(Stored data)
=-=-=-=-=

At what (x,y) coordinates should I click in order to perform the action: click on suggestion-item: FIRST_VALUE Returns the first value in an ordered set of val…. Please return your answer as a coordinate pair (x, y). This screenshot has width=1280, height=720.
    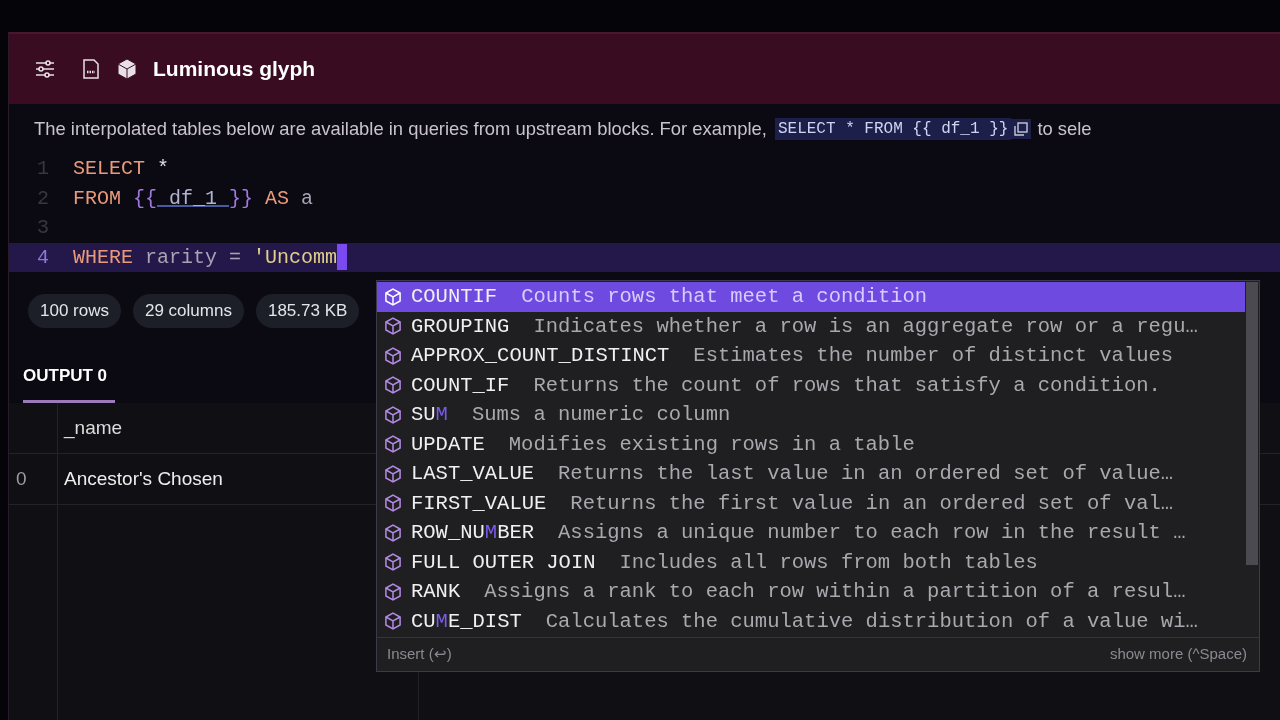
    Looking at the image, I should click on (811, 503).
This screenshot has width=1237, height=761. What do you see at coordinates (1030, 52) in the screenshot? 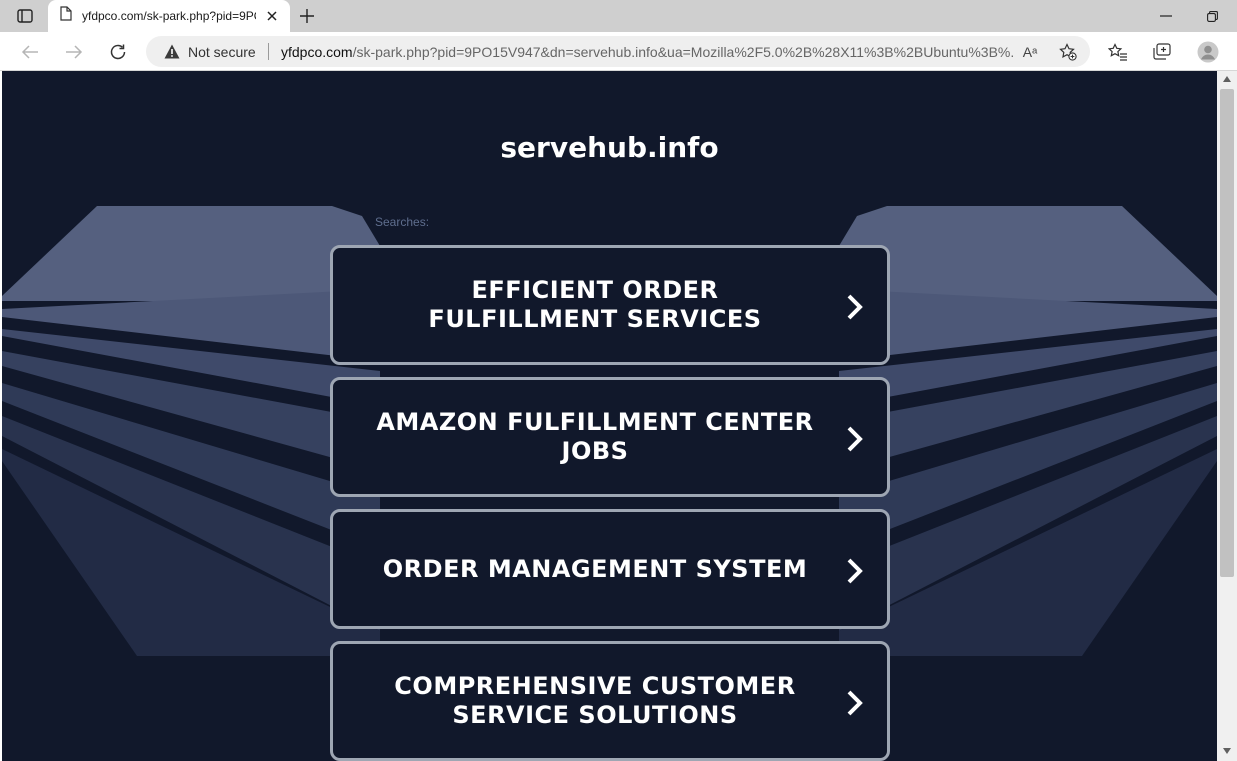
I see `read-aloud-icon: Aᵃ` at bounding box center [1030, 52].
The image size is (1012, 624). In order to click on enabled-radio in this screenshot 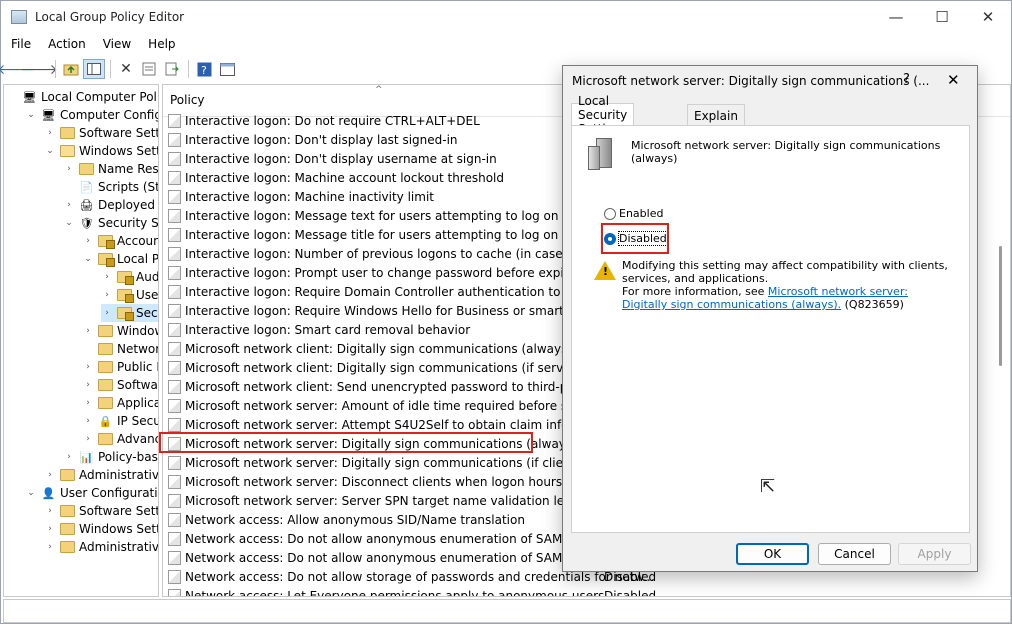, I will do `click(610, 214)`.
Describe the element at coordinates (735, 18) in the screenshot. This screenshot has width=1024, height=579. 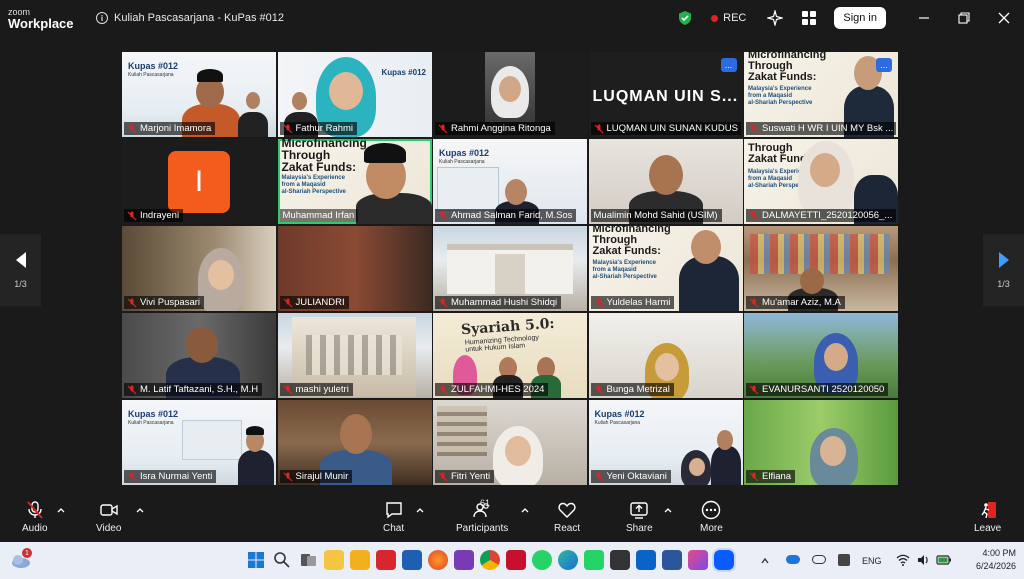
I see `rec-label: REC` at that location.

=-=-=-=-=

→ Exercise aim:
From the entries above, pull out every line that contains the word "should" and copy each one unchanged.

→ Result:
At what (x,y) coordinates should I click in order to perform the action: click on suggestion-item: FIRST_VALUE Returns the first value in an ordered set of val…. Please return your answer as a coordinate pair (x, y). This screenshot has width=1280, height=720.
    Looking at the image, I should click on (811, 503).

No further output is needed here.